You are viewing a plain text version of this content. The canonical link for it is here.

Posted to users@jackrabbit.apache.org by Katia Santos <ka...@gmail.com> on 2008/03/05 13:09:22 UTC

Search in binary Content

I´m trying to search in PDF binary content, the text is being extracted, but
when I do the query, I get no results :(
Do anyone has the same problem, or anyone knows what the problem is?

my query is:

//*[jcr:contains(.,'myword')]



I have another problem....When the text is being extracted, in xls, odt,
odp, and ods files  works fine, but in pdf, xml, txt, rtf , doc, ppt doesnt
:(
No text is extracted in this last file types. If some one could help me wiht
that...

Thanks

Re: Search in binary Content

Posted by Marcel Reutegger <ma...@gmx.net>.

Hi Katia,

Katia Santos wrote:
> I´m trying to search in PDF binary content, the text is being extracted, but
> when I do the query, I get no results :(
> Do anyone has the same problem, or anyone knows what the problem is?
> 
> my query is:
> 
> //*[jcr:contains(.,'myword')]

Did you set the testFilterClasses parameter in your workspace.xml? Please also 
make sure you put all depending jar files into your classpath.
-------
• Given problem: In the mailing-list thread on searching binary content, which file types does the poster say text extraction works for?

• Information supplied:
-------
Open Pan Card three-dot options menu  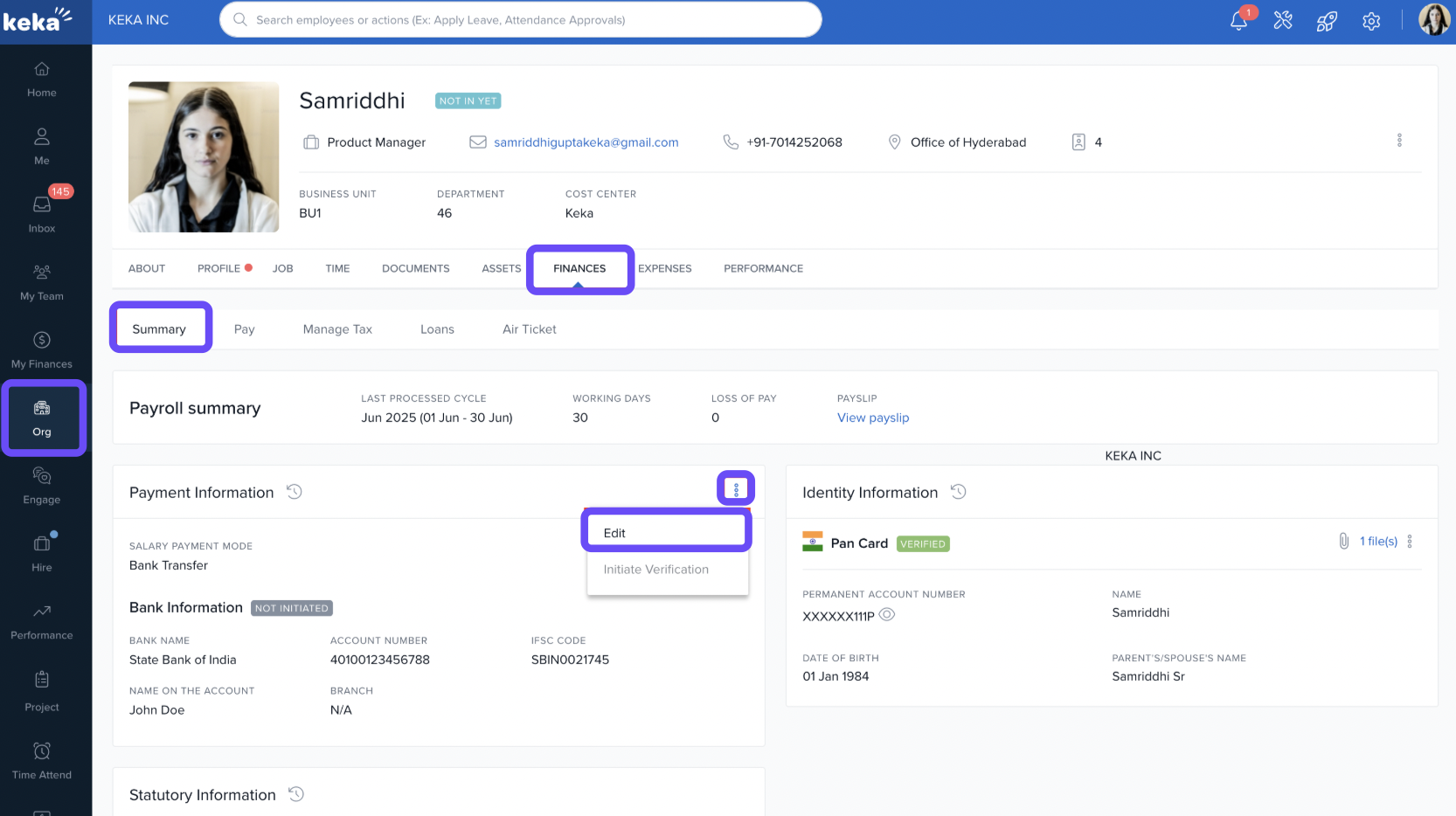click(1410, 542)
-------
• Response to this exercise: xls, odt, odp, and ods files